В свете такого космогонического процесса миф об Орфее и Эвридике символизирует попытку прервать этот процесс, иными словами, задержать дехтонизацию. Ради ретардации Орфей и спускается в Аид. При этом на хтоническую природу Эвридики, – в данном случае, благоприобретенную, – указывает змеиный укус, ибо мифологический змей связан с «нижним миром», с хаосом, противополагающим себя космическому порядку[3]. Сексуальное преследование Эвридики, когда она и была ужалена змеей, также коннотируется с хтонизмом. Об этом свидетельствует имя преследователя – Аристей. Он манифестировал «широко распространенное и по отдельным местностям разноокрашенное олицетворение плодоносящей силы подземного (как это явствует из эвфемистического имени) Пра-Диониса»[4]. Будучи ипостасью Аида, Аристей пытался овладеть супругой Орфея. М. Детьен на основе ассоциаций, которые вызывали у древних народов пчелы (ассоциаций сексуальной чистоты и невинности), отметил связь между виновностью Аристея в преследовании Эвридики и потерю им своих пчел[5]. В результате можно сделать вывод, что возлюбленная Орфея погибла в «медовый месяц».

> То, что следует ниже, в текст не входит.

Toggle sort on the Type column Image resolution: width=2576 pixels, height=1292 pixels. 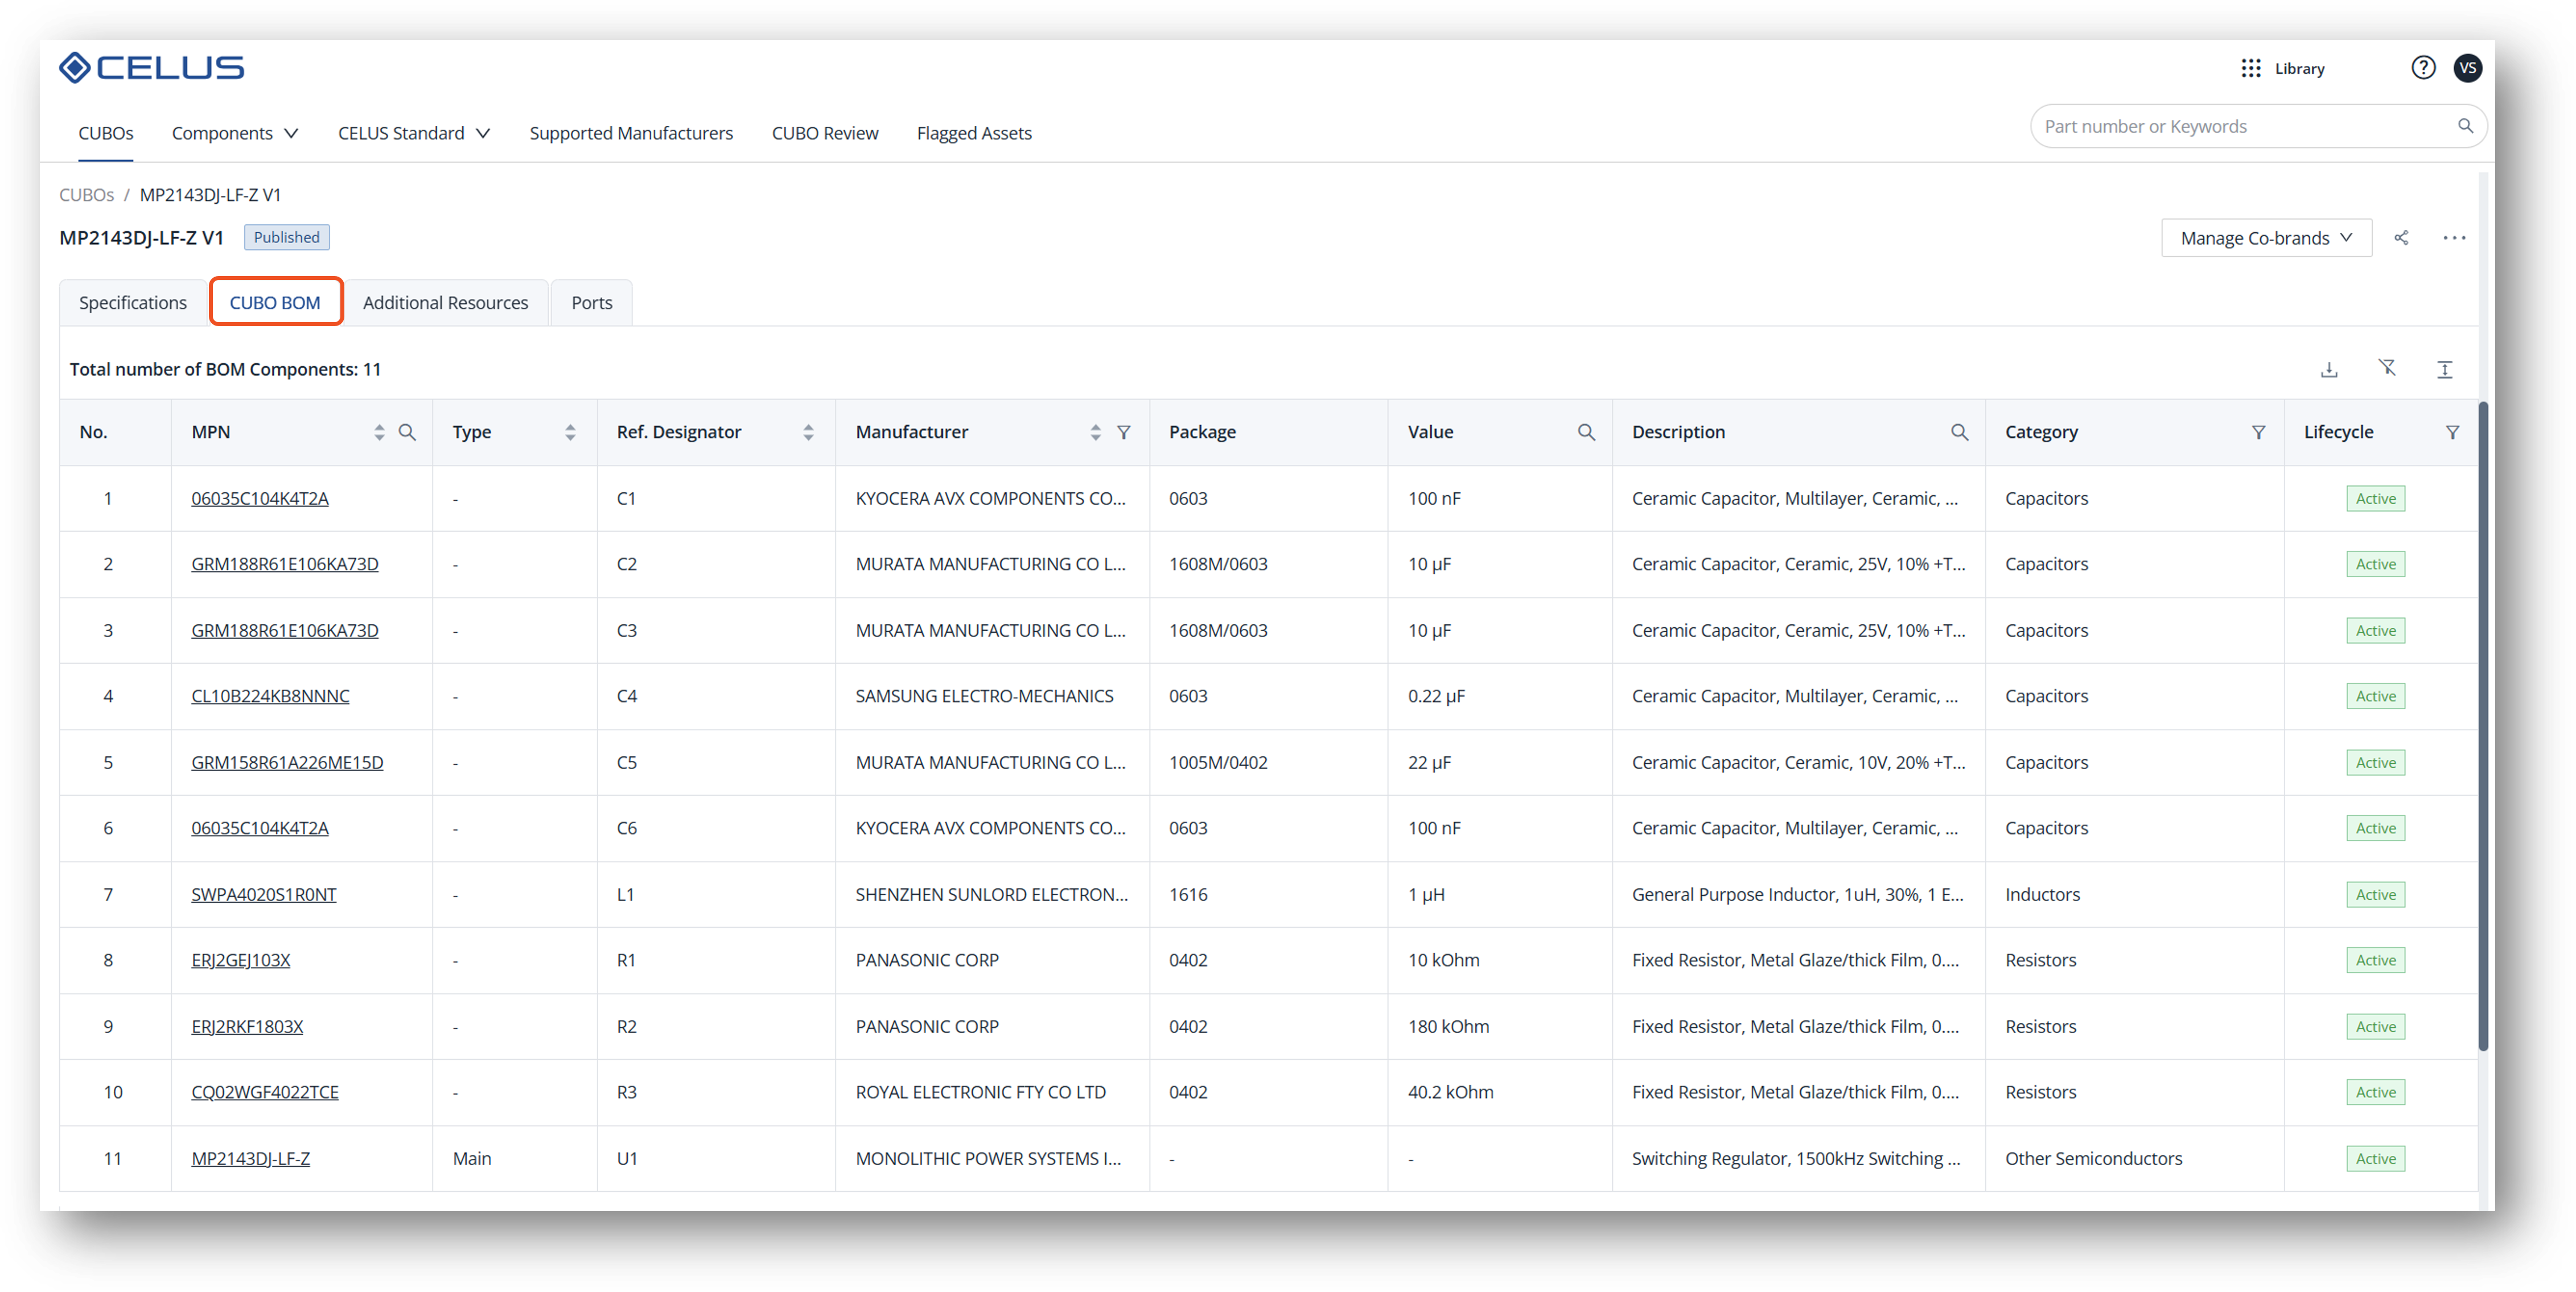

Таким образом, случись возвращение Эвридики, это означало бы деструктуризацию космоса. Но в период утверждения олимпийского миропорядка попытка Орфея обречена на неудачу. Гея, которая своими чудовищными порождениями, – Горгонами, Тифоном, титанами, – сопротивлялась олимпийскому муженачалию и стала Матерью-Смертью, уже не может вступить в очередной инцестуозный брак с Ураном, а это означает, что инцестуозные отношения, подобные тем, которые ранее были присущи Земле и Небу, невозможны между Орфеем, чье имя по одной из версий означает «исцеляющий светом»[6], и Эвридикой, ставшей хтонической, то есть присвоенной Матерью-Смертью… – и это несмотря на всю силу Эроса.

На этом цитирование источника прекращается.